Arundhati continues:

The Indian army is quite a sacred cow especially on TV and Bollywood.I think it is a sacred cow. People are willing to give them a lot of leeway.

Forgive me, but the armed forces of a developing nation that chooses to mind its own business and not stick its nose into political affairs deserves all the credit it gets.  The Indian army isn’t perfect.
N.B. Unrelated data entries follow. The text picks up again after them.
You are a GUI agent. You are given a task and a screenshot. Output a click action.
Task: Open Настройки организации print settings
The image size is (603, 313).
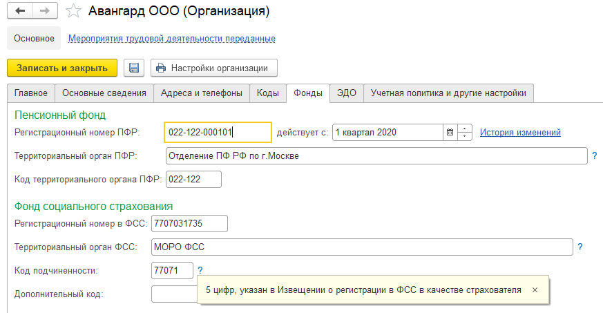coord(214,68)
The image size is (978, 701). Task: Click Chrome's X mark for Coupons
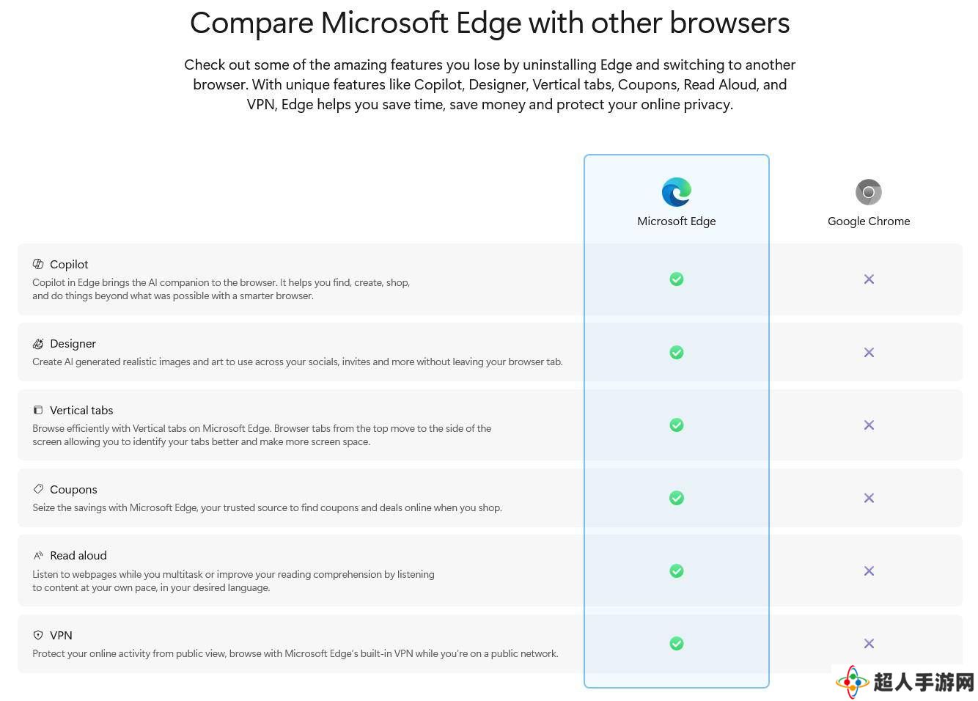[x=869, y=498]
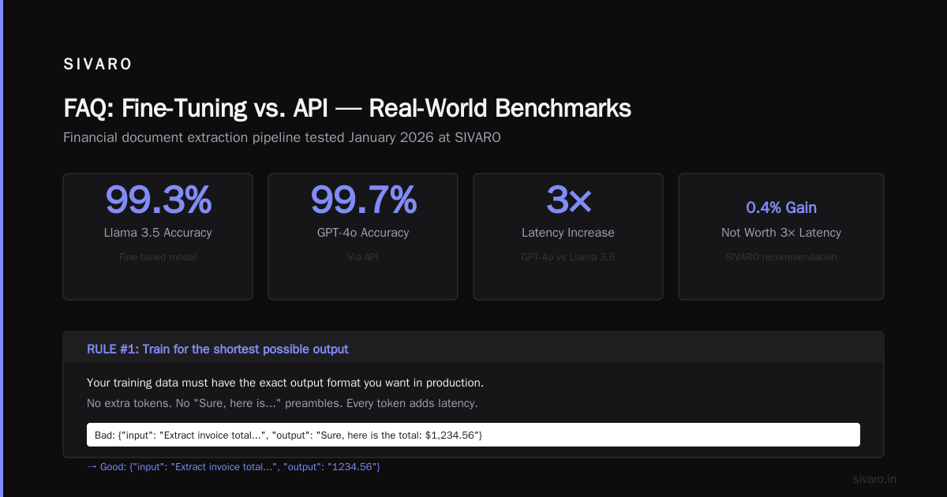Click the SIVARO recommendation caption
This screenshot has height=497, width=947.
click(x=781, y=257)
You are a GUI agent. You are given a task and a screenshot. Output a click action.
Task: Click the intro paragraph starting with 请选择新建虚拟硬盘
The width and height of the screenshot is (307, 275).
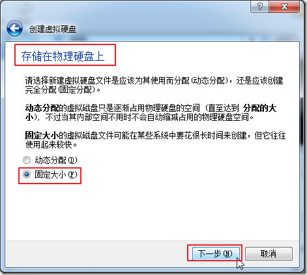click(x=154, y=85)
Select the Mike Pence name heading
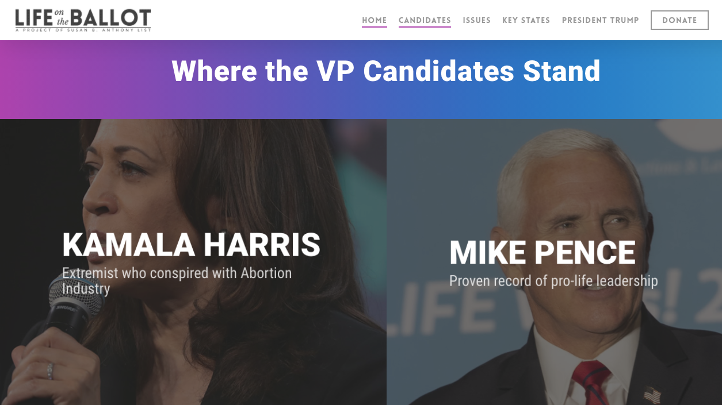The height and width of the screenshot is (405, 722). (542, 253)
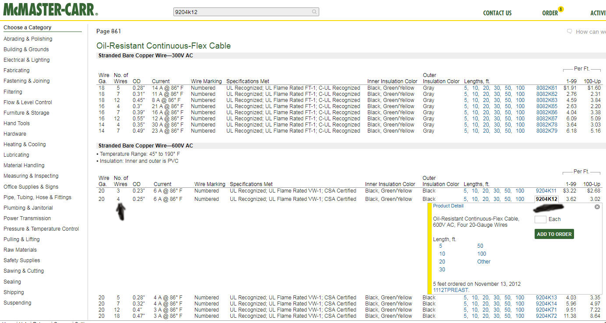Select Other length option
This screenshot has width=606, height=323.
tap(483, 262)
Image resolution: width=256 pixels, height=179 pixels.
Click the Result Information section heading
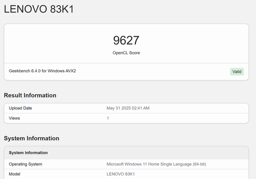tap(30, 95)
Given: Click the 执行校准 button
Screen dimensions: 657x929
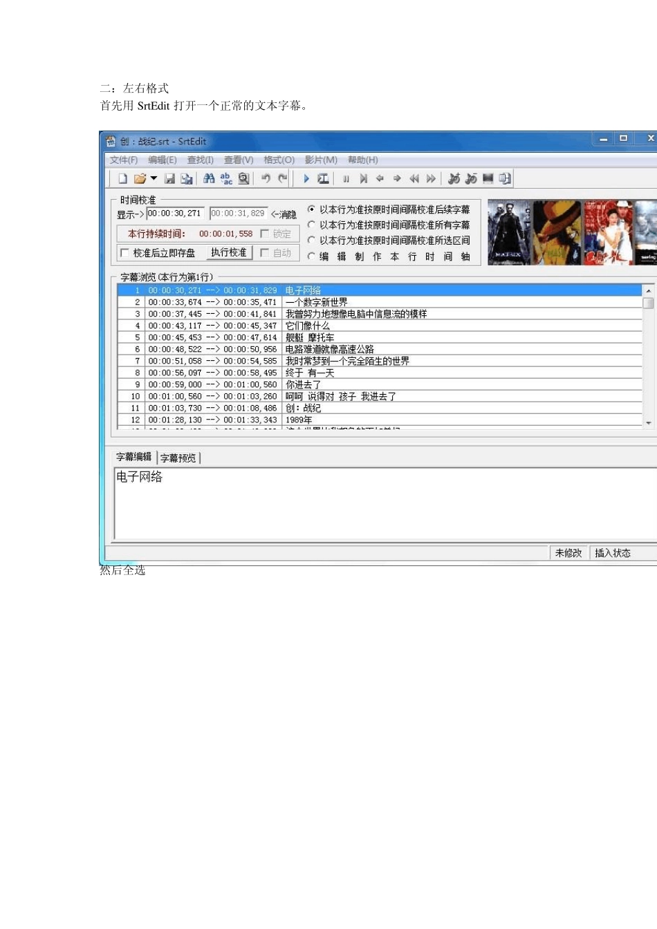Looking at the screenshot, I should [229, 253].
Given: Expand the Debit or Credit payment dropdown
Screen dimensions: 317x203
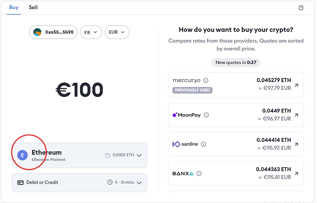Looking at the screenshot, I should point(139,183).
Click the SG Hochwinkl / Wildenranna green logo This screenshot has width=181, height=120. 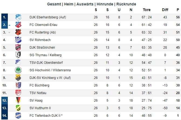pos(18,70)
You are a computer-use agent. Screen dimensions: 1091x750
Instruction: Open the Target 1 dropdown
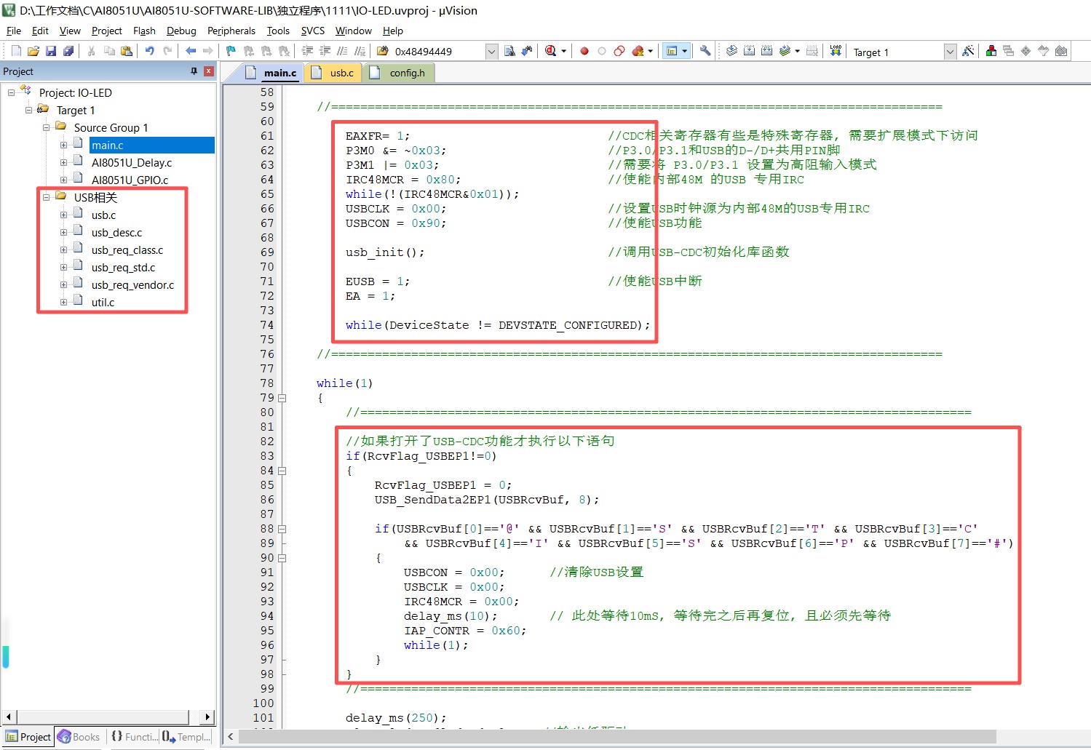tap(949, 52)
No army is.  Sure, the media chooses to turn a blind eye to the army’s conduct in Kashmir and Sri Lanka.  But the fact that India has had a virtually unblemished record in democracy since independence (a singular rarity in the developing world) is enough proof that this is an army unlike any other, and if it does get any leeway, it is well deserved.

Arundhati Roy is successful in the sense that her utter ignorance compels people like me to respond and set right the things that this malingering cretin masks with her eloquence.  The fact that she can string a couple of sentences together in English is often mistaken by India’s elite and the Western media as indicative of her mastery over subjects she has no experience in.  I’ve taken issue with Roy before as I take issue with her today.  Abinav Kumar, in his response to Roy’s much published diatribe right after the 26/11 terrorist attacks, said that Arundhati Roy suffered from a failure of the imagination.  I beg to differ.  Arundhati Roy suffers from a failure of the mind.